Londra - Southampton arası iki saatlik bir mesafe. Cuma öğlene doğru yola çıktım ve öğlenden sonra Londra'daydım. İlk önce Hyde Park'ın kuzeyinde yer alan Paddington bölgesi'ndeki otelime yerleştim, eşyalarımı bıraktım. Sonra da hemen hayvani büyüklükte Hyde Park'a giriş yaptım. Hyde Park, Londra'nın göbeğinde bütün şehrin nefes almasını sağlayan, içinde bilimum sincap, kaz, börtü böcek bulunan bir kaç parktan biri. Bu parkı öyle bir kaç saatte tamamiyle gezmek mümkün değil, o yüzden sadece kuzeyden - güneye bir yol çizerek Royal Albert Hall'a kadar yürüdüm. 

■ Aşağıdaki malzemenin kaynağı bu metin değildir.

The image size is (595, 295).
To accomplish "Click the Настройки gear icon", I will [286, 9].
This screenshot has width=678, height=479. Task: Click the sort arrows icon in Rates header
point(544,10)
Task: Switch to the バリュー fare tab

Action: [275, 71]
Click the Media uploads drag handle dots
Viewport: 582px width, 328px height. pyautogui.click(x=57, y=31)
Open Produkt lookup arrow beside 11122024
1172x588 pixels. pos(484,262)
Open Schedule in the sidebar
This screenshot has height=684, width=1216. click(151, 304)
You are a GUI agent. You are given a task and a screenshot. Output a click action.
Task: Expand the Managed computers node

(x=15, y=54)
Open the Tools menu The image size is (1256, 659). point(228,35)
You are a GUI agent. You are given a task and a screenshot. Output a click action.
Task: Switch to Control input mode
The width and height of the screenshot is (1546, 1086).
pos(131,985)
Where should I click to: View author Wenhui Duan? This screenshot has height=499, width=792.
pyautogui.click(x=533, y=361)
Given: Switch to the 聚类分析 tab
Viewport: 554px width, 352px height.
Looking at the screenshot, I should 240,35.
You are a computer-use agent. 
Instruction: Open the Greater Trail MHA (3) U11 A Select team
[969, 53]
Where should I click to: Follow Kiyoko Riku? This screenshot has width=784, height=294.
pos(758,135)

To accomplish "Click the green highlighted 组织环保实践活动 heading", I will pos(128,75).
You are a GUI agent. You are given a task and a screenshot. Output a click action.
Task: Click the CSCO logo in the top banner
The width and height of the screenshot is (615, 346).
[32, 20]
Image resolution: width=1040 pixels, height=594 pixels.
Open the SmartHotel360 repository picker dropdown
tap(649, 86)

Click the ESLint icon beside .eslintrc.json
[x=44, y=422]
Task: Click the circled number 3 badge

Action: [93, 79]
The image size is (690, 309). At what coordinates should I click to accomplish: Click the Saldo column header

Saat 4 gibi hava kararan İngiltere'de çoktan akşam olmuştu. Midemden de gelen seslere kulak vermem sonucu güzel bir yemek için pek çok restoranın olduğu Soho'ya gitmek için metroya gittim. Bu arada malum olduğu üzere, Londra metrosu dünyanın en eski metrolarından olması sebebiyle muazzam büyüklükte bir ağa sahip. Normal bilet alıp binmek çok pahalıya geldiğinden Londra'nın akbili diye tarif edebileceğimiz bir Oyster Card edindim kendime. Üç gün boyunca bütün ulaşımımı bu kartla hallettim. Sonuç olarak Soho'ya geldiğimde gördüm ki süper canlı, renkli, güzel bir muhit. Bizim Taksim bölgesini anımsatıyor. Yemek için kalabalık olan ama sıra olmayan bir mekan arayışım Banana Tree diye bir Vietnam - Tayland restoranında son buldu. Londra'daki ilk gün için güzel bir başlangıç yapmıştım ve bolca fotoğraf çekmiştim.